The leader of Thailand's anti-government protests says he has met with Prime Minister Yingluck Shinawatra and refused to back down from his movement's demand that her administration step down in favor of an appointed council.
Suthep Thaugsuban told supporters late Sunday at one of the protest encampments in the capital, Bangkok, that the meeting was held under the auspices of the military, which says it is neutral in the conflict.
Thailand’s capital is experiencing its largest and most violent protests in more than three years. Following the reported deaths of four people, police fought back against demonstrators outside the prime minister's offices Sunday. Opposition elements continue to try to take control of government offices and TV stations in a bid to topple the prime minister’s administration.
Thai police fired water cannons and tear gas canisters at anti-government protesters attempting to breach Government House, home to the prime minister's offices.
The clashes come after days of repeated attempts to take control of government offices in an effort to bring down the administration of Prime Minister Yingluck Shinawatra.
In a nationally broadcast address earlier Sunday, opposition leader Suthep demanded that TV stations no longer air news from the government.
He also insisted all government workers nationwide should stop working from Monday until the situation changes.
Suthep, a former deputy prime minister, is demanding a “people’s council” select a replacement national leader. He has ruled out negotiations with Yingluck or the possibility of new elections.
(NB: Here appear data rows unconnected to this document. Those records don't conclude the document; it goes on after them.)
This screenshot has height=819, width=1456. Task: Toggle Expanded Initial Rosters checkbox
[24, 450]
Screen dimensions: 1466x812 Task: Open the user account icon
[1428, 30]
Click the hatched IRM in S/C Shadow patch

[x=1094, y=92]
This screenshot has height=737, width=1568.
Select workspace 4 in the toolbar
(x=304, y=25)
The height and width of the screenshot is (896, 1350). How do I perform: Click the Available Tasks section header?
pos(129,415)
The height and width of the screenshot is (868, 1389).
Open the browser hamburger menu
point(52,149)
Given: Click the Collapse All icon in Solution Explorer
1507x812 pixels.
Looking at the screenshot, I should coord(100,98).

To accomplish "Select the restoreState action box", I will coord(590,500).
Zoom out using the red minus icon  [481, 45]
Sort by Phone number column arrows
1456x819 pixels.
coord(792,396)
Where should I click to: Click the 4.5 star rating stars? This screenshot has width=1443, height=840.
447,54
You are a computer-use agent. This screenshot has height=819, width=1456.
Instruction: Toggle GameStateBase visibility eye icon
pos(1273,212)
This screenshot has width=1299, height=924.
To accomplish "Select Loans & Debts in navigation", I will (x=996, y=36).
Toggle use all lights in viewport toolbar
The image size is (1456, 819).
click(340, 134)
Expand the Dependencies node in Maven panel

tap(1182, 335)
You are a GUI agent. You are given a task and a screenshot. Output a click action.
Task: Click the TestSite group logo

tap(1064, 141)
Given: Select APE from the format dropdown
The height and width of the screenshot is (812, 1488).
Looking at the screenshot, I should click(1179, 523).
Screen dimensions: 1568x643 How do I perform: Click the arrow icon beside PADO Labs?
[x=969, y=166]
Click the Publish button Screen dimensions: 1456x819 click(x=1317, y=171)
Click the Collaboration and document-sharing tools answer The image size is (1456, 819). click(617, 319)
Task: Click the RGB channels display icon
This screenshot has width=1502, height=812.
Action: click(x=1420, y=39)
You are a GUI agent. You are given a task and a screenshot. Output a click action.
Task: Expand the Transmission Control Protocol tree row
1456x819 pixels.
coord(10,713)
But numerous protesters questioned by VOA News outside the besieged Government House, including one woman identifying herself as Pasada, appear willing to abide by a more democratic process to choose a prime minister.
“We all want a new election," he said. "We can’t stand them [the Shinawatra family] any more. We have to bring them down.”
Situation on the ground
Several thousand unarmed soldiers have been called out Sunday to help police guard ministries and other government offices.
Besides seizing the grounds outside Government House, where several ministries are located, protesters also attempted to force their way inside major television stations.
At one location they were foiled: the heavily guarded headquarters of the Royal Thai Police. The gates there have been topped with razor wire while hundreds of police clad in riot gear stood at attention.
Some of the protesters moved to occupy a nearby intersection (Ratchadamri and Rama I roads) adjacent to the capital's major shopping centers, which closed for the day.
At the intersection, police colonel Chaiya Kongsab acknowledges his forces being overwhelmed.
The colonel says there are only 20 officers on the scene but a lot of protesters were coming, so they had to retreat in order to avoid a clash.
Leaders of the pro-government “red shirts” who had rallied inside a Bangkok stadium sent their supporters home Sunday morning after repeated rounds of gunfire erupted outside the arena.
Yingluck came to power in 2011 after her party won a landslide election. She is the sister of Thaksin Shinawatra, a billionaire who was ousted as prime minister in a 2006 military coup. He is in self-exile in Dubai, facing a two-year prison sentence for a fraud conviction should he return home.
The governing party’s proposal of an amnesty bill, which would have pardoned Thaksin and others accused of political violence in previous clashes was the catalyst for the latest anti-government street demonstrations. But even after the bill was withdrawn, the opposition Democrats pushed forward with a demand for the ouster of Yingluck and scrubbing her brother’s influence from Thai politics.